Making a R&D Claim

The ways in which organisations adapt to the changing economic environment may be innovative, creative or technologically-driven. All of these have an element of R&D, and any company can make a claim under the UK’s R&D tax credit regimes. So why do so many companies dismiss this opportunity?

R&D tax reliefs

It has consistently been our experience that organisations dismiss these reliefs, on the basis that they do not think they qualify as they “don't do proper R&D” or they do not account for it as such. However, the HMRC definition of R&D is surprisingly broad and not restricted to the invention of a cutting-edge new technology or the work of scientists in lab coats.

Most industries can benefit and companies are surprised at what can qualify as R&D. Recent statistics published by Parliament in January 2020 bear this out showing a wide spread of industries featured in the top claimants of R&D for 2018 that included companies in pharmaceuticals, communications, aerospace, food production, oil and gas, automotive and banking sectors.

Technology improvements

Has your business made some sort of technological improvement to a product or process that did not have an immediately obvious solution when you started to investigate how to change it and finally there was genuine uncertainty about whether/how the advance could be achieved? If so, then there should be a basis for an R&D claim. Indeed past failures to change products or processes are often a good indicator that R&D exists, even if it is not called that.

How we can work with you

At Mazars, we see possible claims all around us, for example those companies completely changing their production to meet NHS shortages or other high demand products; businesses who are having had to reconfigure production lines or manufacturing methods to accommodate social distancing and supply chain shortages; retailers having to improve their digital and logistics offerings to adapt to quickly changing shopping habits; banks and financial institutions having to work harder and smarter to deal with the flood of cybercrime and all organisations having to contend with system, communications and IT difficulties that result with remote working; and medical research companies endeavouring to create tests, vaccine or cures, and then having to manufacture those remedies in bulk quickly in a global economy where everyone is looking for similar solutions. There is undoubtedly large-scale R&D occurring everywhere in the UK as we all grapple with the effects of Covid-19.

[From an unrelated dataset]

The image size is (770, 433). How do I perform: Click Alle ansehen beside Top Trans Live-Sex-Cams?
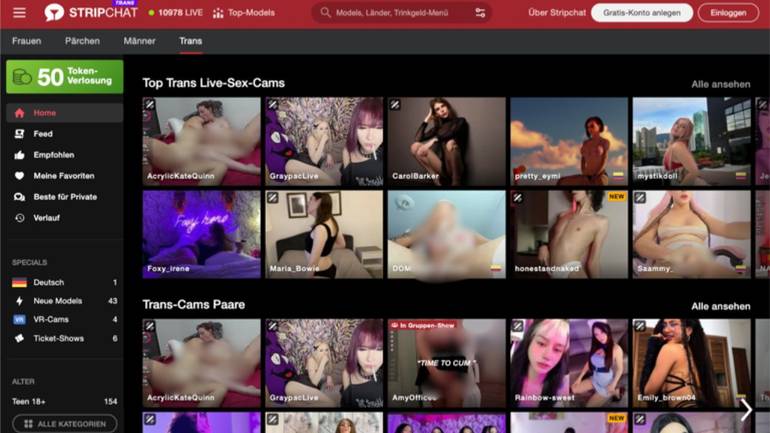(720, 84)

Different R&D credit regimes

There are two R&D credit regimes, which both share the same definition of what advances qualify as R&D. The SME R&D relief is for companies who have less than 500 employees and turnover less than €100m or a balance sheet less than €86m). Those companies get a super tax deduction for their R&D at 230% for every £1 spent, and losses generated by R&D tax credits can be surrendered to HMRC for cash at a rate of 14.5%. Research and Development Expenditure Credit (RDEC) is a direct contribution of 13% from the Government more akin to a grant than tax relief and can be repaid if the claimant is loss making. The extra benefit of RDEC is that it is booked as a reduction in operating costs, not tax and thus also helps to improve underlying profitability.

Capital expenditure

In addition to the R&D credit regimes, capital spend on R&D can also qualify for 100% capital allowances, and where the research gives rise to a patent, future profits attributable to that patent are effectively taxed at 10%.

Each of these reliefs and incentives have a two-year claim window, so having discovered that you have done R&D in the current financial year, you can revisit the position for the last two accounting periods too. All of these incentives either give rise to cash tax savings, and in some cases actual cash back, so are invaluable in these unusual times.